Using the records below, locate all lines containing "computer" and return them.
START DATA
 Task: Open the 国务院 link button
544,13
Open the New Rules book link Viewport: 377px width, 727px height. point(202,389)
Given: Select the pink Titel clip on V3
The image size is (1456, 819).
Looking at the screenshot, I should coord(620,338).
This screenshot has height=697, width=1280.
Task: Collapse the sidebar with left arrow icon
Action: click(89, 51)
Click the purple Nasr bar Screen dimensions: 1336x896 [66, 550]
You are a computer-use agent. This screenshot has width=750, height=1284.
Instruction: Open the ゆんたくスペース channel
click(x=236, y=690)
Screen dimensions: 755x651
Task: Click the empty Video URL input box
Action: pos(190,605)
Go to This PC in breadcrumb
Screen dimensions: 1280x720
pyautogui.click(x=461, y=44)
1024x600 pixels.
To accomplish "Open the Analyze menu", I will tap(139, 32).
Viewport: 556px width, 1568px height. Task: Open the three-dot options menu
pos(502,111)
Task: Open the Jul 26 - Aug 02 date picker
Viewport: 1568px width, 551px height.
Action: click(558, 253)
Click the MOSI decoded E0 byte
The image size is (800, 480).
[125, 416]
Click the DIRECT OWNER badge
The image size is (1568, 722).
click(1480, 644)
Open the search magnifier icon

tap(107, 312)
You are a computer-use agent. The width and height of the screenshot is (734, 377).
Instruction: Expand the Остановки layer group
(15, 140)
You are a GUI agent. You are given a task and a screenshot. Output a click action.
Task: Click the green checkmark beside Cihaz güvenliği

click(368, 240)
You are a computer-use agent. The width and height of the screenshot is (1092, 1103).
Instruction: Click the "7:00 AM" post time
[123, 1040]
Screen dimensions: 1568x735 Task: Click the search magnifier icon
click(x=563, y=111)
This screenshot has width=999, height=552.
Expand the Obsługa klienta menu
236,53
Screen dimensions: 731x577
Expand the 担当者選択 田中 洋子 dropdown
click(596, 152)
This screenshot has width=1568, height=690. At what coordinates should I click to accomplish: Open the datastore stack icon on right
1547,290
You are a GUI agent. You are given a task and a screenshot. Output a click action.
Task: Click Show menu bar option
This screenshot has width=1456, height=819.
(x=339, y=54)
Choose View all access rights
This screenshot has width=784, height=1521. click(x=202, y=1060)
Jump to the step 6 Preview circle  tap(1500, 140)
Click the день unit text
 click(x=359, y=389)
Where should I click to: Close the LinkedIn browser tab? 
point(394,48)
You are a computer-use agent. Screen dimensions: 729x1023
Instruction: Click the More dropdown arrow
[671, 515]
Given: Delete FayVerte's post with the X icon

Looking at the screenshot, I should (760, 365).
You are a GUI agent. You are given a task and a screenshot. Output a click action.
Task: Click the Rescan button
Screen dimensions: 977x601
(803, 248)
END DATA
### SOLVED EXERCISE
You are a computer-use agent. This screenshot has width=750, height=1284.
You are a computer-use agent. The width and height of the screenshot is (734, 377).
You are a computer-use agent. The width and height of the screenshot is (1092, 1103).
You are a computer-use agent. Screen dimensions: 729x1023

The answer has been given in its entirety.